TLM : Comment mettre en place une prévention dans ce contexte ?

Dr David Malka : Le traitement de choix dans ce cadre, ce sont les héparines de bas poids moléculaire (HBPM). Les anticoagulants oraux directs (AOD) ne sont pas recommandés dans cette indication spécifique. Si lors de la sortie, le patient garde des facteurs de risque spécifiques, alitement, métastases, chimiothérapies, la thromboprophylaxie continuera. Des essais ont montré, chez des patients traités par chimiothérapie, que la prévention avec des HBPM diminue le taux de thrombose veineuse d’un facteur 5 et le taux d’embolie pulmonaire d’un facteur 7.

Ces traitements multiplient par deux le risque hémorragique. Le rapport bénéfice/risque, sauf exception, reste favorable dans ce contexte.

 

TLM : Faut-il préconiser une prévention pour les patients atteints de cancer non hospitalisés ?

Dr David Malka : Prenons le cas du cancer du pancréas d’un patient traité en ambulatoire.

Faut-il mettre en place une thromboprophylaxie ? Il s’agit d’un cancer réputé fortement thrombogène. Il y a eu des essais randomisés évaluant l’impact des HBPM sur la prévention des thromboses veineuses chez les patients atteints de cancer du pancréas traités par chimiothérapie. Les résultats confirment que cette prévention réduit fortement le risque de phlébite et d’embolie pulmonaire. Sur le plan vasculaire, l’objectif est atteint. En revanche, cette prévention ne modifie pas la mortalité globale. Faut-il alors prescrire ce traitement qui ne modifie pas le pronostic ? La réponse n’est pas simple. En réduisant ce risque thromboembolique, cependant, on évite des accidents mortels et une altération de la qualité de vie. Par ailleurs, les trois premiers mois suivant l’instauration d’une chimiothérapie représentent la période la plus à risque de thromboembolie. Faut-il couvrir seulement cette période ? Des scores d’évaluation du risque de thrombose chez les malades atteints de cancer ont été mis au point, comme le score KHORANA. Ces scores ne sont pas parfaits car non extrapolables à tous les cancers, mais utiles. Lorsque le score montre un risque supérieur à 10%, il est légitime de discuter la mise en place d’une prévention.

* Présentation de l'exercice *
Recopiez sans rien changer le passage de l'entretien sur la prévention des thromboses chez les patients atteints de cancer, de « TLM : Comment mettre » à « dans ce contexte. ».

* Extraits des données *
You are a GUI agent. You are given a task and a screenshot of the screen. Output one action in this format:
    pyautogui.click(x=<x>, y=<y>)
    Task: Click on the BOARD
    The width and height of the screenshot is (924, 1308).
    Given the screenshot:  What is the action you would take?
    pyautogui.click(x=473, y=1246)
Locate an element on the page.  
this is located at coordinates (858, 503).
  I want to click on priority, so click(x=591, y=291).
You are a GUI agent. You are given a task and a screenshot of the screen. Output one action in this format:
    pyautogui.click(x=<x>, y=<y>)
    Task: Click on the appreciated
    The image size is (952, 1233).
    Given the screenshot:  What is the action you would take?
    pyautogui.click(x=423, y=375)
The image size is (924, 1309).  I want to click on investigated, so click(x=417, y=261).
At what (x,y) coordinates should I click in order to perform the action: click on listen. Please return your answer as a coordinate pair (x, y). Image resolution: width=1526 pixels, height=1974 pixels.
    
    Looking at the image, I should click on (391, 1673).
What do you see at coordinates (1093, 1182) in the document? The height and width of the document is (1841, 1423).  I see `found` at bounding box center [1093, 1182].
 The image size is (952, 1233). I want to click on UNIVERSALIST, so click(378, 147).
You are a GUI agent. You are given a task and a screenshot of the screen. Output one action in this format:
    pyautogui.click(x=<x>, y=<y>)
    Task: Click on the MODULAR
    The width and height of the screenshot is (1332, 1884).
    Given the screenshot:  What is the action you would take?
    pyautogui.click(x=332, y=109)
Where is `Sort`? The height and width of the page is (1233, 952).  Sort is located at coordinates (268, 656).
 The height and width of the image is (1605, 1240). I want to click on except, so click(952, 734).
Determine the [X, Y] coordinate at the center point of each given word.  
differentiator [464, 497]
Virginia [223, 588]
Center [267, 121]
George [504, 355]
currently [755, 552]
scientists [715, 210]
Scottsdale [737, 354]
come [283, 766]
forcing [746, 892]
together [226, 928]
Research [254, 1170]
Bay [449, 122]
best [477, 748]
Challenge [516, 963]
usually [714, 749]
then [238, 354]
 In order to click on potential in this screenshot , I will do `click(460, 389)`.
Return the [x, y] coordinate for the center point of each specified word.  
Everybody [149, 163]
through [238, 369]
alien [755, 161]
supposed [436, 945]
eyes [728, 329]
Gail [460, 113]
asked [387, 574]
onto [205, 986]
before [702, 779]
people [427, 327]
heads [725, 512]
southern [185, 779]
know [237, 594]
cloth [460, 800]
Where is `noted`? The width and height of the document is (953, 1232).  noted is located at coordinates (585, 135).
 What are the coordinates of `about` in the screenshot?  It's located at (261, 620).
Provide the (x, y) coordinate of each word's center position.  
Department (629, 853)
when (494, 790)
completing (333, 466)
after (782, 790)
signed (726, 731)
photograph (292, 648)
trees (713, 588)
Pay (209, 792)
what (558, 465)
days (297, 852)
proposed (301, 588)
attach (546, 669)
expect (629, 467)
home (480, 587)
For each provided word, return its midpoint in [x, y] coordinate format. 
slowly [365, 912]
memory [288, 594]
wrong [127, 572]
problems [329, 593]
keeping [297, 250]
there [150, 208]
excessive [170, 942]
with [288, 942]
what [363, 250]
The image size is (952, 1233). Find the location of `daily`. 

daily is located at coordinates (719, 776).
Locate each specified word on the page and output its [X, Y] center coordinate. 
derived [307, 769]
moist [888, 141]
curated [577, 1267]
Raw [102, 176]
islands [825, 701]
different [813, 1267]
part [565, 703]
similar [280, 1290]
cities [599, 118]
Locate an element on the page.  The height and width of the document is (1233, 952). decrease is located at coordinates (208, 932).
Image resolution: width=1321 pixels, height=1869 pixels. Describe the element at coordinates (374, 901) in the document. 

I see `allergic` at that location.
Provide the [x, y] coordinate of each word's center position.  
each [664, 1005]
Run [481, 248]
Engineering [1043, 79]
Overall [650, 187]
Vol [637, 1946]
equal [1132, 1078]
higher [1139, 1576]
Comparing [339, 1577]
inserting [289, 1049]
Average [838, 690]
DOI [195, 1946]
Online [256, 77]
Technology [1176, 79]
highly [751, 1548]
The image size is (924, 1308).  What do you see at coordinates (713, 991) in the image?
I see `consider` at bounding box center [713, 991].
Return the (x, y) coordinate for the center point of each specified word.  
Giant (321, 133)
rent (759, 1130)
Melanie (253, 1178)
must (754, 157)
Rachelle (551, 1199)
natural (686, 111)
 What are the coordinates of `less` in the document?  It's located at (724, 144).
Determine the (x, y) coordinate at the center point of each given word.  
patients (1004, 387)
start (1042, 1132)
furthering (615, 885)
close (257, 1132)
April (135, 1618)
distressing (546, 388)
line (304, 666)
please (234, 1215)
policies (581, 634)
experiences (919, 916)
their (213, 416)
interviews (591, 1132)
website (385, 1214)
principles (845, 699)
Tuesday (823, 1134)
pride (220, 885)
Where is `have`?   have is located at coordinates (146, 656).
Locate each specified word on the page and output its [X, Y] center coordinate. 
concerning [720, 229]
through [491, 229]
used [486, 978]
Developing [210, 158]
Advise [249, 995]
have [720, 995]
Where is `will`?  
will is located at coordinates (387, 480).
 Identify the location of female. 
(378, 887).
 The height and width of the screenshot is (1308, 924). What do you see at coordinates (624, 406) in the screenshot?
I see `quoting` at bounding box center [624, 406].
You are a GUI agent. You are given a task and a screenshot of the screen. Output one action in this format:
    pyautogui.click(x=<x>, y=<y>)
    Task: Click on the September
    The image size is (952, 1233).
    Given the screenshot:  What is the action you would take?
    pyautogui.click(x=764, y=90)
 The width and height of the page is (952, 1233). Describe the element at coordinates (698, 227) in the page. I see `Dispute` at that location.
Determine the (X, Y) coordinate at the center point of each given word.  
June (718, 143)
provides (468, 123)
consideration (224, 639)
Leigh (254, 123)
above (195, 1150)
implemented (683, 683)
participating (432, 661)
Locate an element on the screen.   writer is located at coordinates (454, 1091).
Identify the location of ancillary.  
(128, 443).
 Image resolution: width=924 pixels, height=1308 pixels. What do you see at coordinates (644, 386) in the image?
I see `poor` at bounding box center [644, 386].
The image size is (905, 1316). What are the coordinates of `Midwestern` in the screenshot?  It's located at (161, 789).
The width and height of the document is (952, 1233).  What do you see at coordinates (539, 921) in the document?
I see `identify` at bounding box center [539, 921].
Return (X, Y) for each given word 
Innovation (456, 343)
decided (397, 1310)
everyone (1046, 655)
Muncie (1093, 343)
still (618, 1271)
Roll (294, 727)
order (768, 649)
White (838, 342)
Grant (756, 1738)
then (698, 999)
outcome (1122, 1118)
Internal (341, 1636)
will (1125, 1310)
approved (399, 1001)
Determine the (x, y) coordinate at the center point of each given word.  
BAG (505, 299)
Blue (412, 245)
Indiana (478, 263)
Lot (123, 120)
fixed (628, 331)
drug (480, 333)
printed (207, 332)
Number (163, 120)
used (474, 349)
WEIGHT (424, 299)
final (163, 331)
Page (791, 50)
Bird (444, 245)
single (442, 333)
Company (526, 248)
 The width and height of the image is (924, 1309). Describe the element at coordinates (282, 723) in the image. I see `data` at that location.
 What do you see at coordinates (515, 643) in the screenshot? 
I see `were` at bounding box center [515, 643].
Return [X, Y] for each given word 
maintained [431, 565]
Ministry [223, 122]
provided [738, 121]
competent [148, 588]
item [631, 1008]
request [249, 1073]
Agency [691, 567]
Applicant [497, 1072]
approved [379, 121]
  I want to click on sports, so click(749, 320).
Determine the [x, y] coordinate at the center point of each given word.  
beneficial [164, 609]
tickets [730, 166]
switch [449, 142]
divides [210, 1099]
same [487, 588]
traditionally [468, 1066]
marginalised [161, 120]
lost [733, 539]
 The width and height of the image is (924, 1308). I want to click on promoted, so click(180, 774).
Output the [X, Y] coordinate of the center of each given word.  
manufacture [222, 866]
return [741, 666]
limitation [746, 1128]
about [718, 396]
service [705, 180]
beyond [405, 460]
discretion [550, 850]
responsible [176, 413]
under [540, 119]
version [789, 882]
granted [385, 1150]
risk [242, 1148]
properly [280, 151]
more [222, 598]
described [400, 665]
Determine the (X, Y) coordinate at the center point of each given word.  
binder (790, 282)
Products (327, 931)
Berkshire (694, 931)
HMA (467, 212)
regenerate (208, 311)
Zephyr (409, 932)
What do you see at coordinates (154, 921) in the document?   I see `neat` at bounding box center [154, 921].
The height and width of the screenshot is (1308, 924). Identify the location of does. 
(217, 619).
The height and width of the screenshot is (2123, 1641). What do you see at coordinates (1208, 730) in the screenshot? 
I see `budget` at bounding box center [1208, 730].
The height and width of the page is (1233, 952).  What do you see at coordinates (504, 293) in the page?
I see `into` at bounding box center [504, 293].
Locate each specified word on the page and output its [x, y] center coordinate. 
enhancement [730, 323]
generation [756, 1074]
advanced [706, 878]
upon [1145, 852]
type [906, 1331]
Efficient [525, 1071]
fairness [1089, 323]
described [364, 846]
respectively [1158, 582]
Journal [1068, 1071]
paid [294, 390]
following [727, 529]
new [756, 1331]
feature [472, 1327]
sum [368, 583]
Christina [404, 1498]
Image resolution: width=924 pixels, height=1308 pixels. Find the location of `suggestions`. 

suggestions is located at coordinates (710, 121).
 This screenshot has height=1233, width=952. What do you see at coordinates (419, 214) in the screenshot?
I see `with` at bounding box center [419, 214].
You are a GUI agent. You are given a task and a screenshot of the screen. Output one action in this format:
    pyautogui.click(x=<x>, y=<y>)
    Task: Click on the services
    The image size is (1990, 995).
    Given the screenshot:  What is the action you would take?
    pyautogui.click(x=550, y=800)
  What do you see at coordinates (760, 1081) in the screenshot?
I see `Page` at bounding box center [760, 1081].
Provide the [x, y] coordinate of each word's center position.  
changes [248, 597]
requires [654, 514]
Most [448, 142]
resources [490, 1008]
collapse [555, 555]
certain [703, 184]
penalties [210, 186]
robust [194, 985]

* Corrigé de l'exercice *
TLM : Comment mettre en place une prévention dans ce contexte ?

Dr David Malka : Le traitement de choix dans ce cadre, ce sont les héparines de bas poids moléculaire (HBPM). Les anticoagulants oraux directs (AOD) ne sont pas recommandés dans cette indication spécifique. Si lors de la sortie, le patient garde des facteurs de risque spécifiques, alitement, métastases, chimiothérapies, la thromboprophylaxie continuera. Des essais ont montré, chez des patients traités par chimiothérapie, que la prévention avec des HBPM diminue le taux de thrombose veineuse d’un facteur 5 et le taux d’embolie pulmonaire d’un facteur 7.

Ces traitements multiplient par deux le risque hémorragique. Le rapport bénéfice/risque, sauf exception, reste favorable dans ce contexte.